[start DATA RECORDS]

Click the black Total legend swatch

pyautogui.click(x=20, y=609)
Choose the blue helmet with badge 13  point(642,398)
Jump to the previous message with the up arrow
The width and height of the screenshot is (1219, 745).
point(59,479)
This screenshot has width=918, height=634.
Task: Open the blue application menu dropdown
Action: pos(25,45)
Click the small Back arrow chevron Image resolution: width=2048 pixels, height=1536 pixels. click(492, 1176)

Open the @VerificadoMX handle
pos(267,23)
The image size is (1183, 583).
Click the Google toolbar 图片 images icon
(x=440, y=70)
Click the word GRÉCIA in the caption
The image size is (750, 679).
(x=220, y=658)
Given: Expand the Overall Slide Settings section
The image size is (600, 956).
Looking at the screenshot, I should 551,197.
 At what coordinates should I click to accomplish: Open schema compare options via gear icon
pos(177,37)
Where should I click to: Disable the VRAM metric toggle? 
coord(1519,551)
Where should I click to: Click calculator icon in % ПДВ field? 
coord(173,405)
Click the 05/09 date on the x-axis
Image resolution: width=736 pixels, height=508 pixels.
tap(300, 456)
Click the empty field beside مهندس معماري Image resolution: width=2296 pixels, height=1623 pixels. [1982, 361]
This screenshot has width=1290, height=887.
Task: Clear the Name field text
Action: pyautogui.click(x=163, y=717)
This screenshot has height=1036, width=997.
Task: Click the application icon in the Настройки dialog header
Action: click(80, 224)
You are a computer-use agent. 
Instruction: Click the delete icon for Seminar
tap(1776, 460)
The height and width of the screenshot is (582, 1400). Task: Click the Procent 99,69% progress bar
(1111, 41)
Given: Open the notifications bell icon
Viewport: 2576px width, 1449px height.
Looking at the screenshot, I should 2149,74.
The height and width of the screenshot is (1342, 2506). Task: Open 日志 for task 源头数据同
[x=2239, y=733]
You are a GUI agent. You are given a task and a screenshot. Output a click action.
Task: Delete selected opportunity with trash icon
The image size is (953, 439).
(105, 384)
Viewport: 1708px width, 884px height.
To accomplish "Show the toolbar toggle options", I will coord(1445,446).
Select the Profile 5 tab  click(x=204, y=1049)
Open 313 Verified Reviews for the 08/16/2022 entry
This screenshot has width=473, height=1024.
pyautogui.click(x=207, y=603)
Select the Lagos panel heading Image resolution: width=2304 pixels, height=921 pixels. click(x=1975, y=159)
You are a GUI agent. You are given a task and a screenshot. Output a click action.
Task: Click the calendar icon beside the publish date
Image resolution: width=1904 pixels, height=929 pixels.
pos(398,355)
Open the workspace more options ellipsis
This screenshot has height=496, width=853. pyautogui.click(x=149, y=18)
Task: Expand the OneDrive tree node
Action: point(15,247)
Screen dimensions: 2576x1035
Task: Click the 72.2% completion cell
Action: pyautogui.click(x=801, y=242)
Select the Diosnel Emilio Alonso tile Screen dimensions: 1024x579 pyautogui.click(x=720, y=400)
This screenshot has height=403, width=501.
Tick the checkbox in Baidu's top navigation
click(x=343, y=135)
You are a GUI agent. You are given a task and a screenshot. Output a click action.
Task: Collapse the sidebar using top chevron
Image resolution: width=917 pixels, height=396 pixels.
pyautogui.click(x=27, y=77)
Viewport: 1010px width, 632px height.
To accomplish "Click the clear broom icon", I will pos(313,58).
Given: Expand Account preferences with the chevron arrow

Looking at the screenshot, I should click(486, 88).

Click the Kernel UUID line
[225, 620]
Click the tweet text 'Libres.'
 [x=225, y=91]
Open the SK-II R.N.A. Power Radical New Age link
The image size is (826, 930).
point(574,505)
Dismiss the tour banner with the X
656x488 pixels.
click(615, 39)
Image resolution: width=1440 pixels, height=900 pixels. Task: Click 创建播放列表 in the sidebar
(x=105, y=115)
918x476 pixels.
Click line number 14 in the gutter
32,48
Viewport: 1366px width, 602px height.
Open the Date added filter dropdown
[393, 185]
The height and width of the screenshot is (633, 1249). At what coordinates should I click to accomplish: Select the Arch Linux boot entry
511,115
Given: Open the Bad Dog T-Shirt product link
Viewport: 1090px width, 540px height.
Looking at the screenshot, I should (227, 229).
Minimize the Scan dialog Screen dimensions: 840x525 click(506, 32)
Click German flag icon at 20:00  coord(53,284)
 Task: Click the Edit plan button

[end DATA RECORDS]

**YOUR INSTRUCTIONS**.
Turn all of the material above into a numbered list with one line per item, and leave out the blank lines.

**SOLUTION TO THIS PROBLEM**.
1. Click the black Total legend swatch
2. pyautogui.click(x=20, y=609)
3. Choose the blue helmet with badge 13  point(642,398)
4. Jump to the previous message with the up arrow
5. The width and height of the screenshot is (1219, 745).
6. point(59,479)
7. This screenshot has width=918, height=634.
8. Task: Open the blue application menu dropdown
9. Action: pos(25,45)
10. Click the small Back arrow chevron Image resolution: width=2048 pixels, height=1536 pixels. click(492, 1176)
11. Open the @VerificadoMX handle
12. pos(267,23)
13. The image size is (1183, 583).
14. Click the Google toolbar 图片 images icon
15. (x=440, y=70)
16. Click the word GRÉCIA in the caption
17. The image size is (750, 679).
18. (x=220, y=658)
19. Given: Expand the Overall Slide Settings section
20. The image size is (600, 956).
21. Looking at the screenshot, I should 551,197.
22.  At what coordinates should I click to accomplish: Open schema compare options via gear icon
23. pos(177,37)
24. Where should I click to: Disable the VRAM metric toggle? 
25. coord(1519,551)
26. Where should I click to: Click calculator icon in % ПДВ field? 
27. coord(173,405)
28. Click the 05/09 date on the x-axis
29. Image resolution: width=736 pixels, height=508 pixels.
30. tap(300, 456)
31. Click the empty field beside مهندس معماري Image resolution: width=2296 pixels, height=1623 pixels. [1982, 361]
32. This screenshot has width=1290, height=887.
33. Task: Clear the Name field text
34. Action: pyautogui.click(x=163, y=717)
35. This screenshot has height=1036, width=997.
36. Task: Click the application icon in the Настройки dialog header
37. Action: click(80, 224)
38. You are a computer-use agent. 
39. Instruction: Click the delete icon for Seminar
40. tap(1776, 460)
41. The height and width of the screenshot is (582, 1400). Task: Click the Procent 99,69% progress bar
42. (1111, 41)
43. Given: Open the notifications bell icon
44. Viewport: 2576px width, 1449px height.
45. Looking at the screenshot, I should 2149,74.
46. The height and width of the screenshot is (1342, 2506). Task: Open 日志 for task 源头数据同
47. [x=2239, y=733]
48. You are a GUI agent. You are given a task and a screenshot. Output a click action.
49. Task: Delete selected opportunity with trash icon
50. The image size is (953, 439).
51. (105, 384)
52. Viewport: 1708px width, 884px height.
53. To accomplish "Show the toolbar toggle options", I will coord(1445,446).
54. Select the Profile 5 tab  click(x=204, y=1049)
55. Open 313 Verified Reviews for the 08/16/2022 entry
56. This screenshot has width=473, height=1024.
57. pyautogui.click(x=207, y=603)
58. Select the Lagos panel heading Image resolution: width=2304 pixels, height=921 pixels. click(x=1975, y=159)
59. You are a GUI agent. You are given a task and a screenshot. Output a click action.
60. Task: Click the calendar icon beside the publish date
61. Image resolution: width=1904 pixels, height=929 pixels.
62. pos(398,355)
63. Open the workspace more options ellipsis
64. This screenshot has height=496, width=853. pyautogui.click(x=149, y=18)
65. Task: Expand the OneDrive tree node
66. Action: point(15,247)
67. Screen dimensions: 2576x1035
68. Task: Click the 72.2% completion cell
69. Action: pyautogui.click(x=801, y=242)
70. Select the Diosnel Emilio Alonso tile Screen dimensions: 1024x579 pyautogui.click(x=720, y=400)
71. This screenshot has height=403, width=501.
72. Tick the checkbox in Baidu's top navigation
73. click(x=343, y=135)
74. You are a GUI agent. You are given a task and a screenshot. Output a click action.
75. Task: Collapse the sidebar using top chevron
76. Image resolution: width=917 pixels, height=396 pixels.
77. pyautogui.click(x=27, y=77)
78. Viewport: 1010px width, 632px height.
79. To accomplish "Click the clear broom icon", I will pos(313,58).
80. Given: Expand Account preferences with the chevron arrow
81. Looking at the screenshot, I should click(486, 88).
82. Click the Kernel UUID line
83. [225, 620]
84. Click the tweet text 'Libres.'
85.  [x=225, y=91]
86. Open the SK-II R.N.A. Power Radical New Age link
87. The image size is (826, 930).
88. point(574,505)
89. Dismiss the tour banner with the X
90. 656x488 pixels.
91. click(615, 39)
92. Image resolution: width=1440 pixels, height=900 pixels. Task: Click 创建播放列表 in the sidebar
93. (x=105, y=115)
94. 918x476 pixels.
95. Click line number 14 in the gutter
96. 32,48
97. Viewport: 1366px width, 602px height.
98. Open the Date added filter dropdown
99. [393, 185]
100. The height and width of the screenshot is (633, 1249). At what coordinates should I click to accomplish: Select the Arch Linux boot entry
101. 511,115
102. Given: Open the Bad Dog T-Shirt product link
103. Viewport: 1090px width, 540px height.
104. Looking at the screenshot, I should (227, 229).
105. Minimize the Scan dialog Screen dimensions: 840x525 click(506, 32)
106. Click German flag icon at 20:00  coord(53,284)
107.  Task: Click the Edit plan button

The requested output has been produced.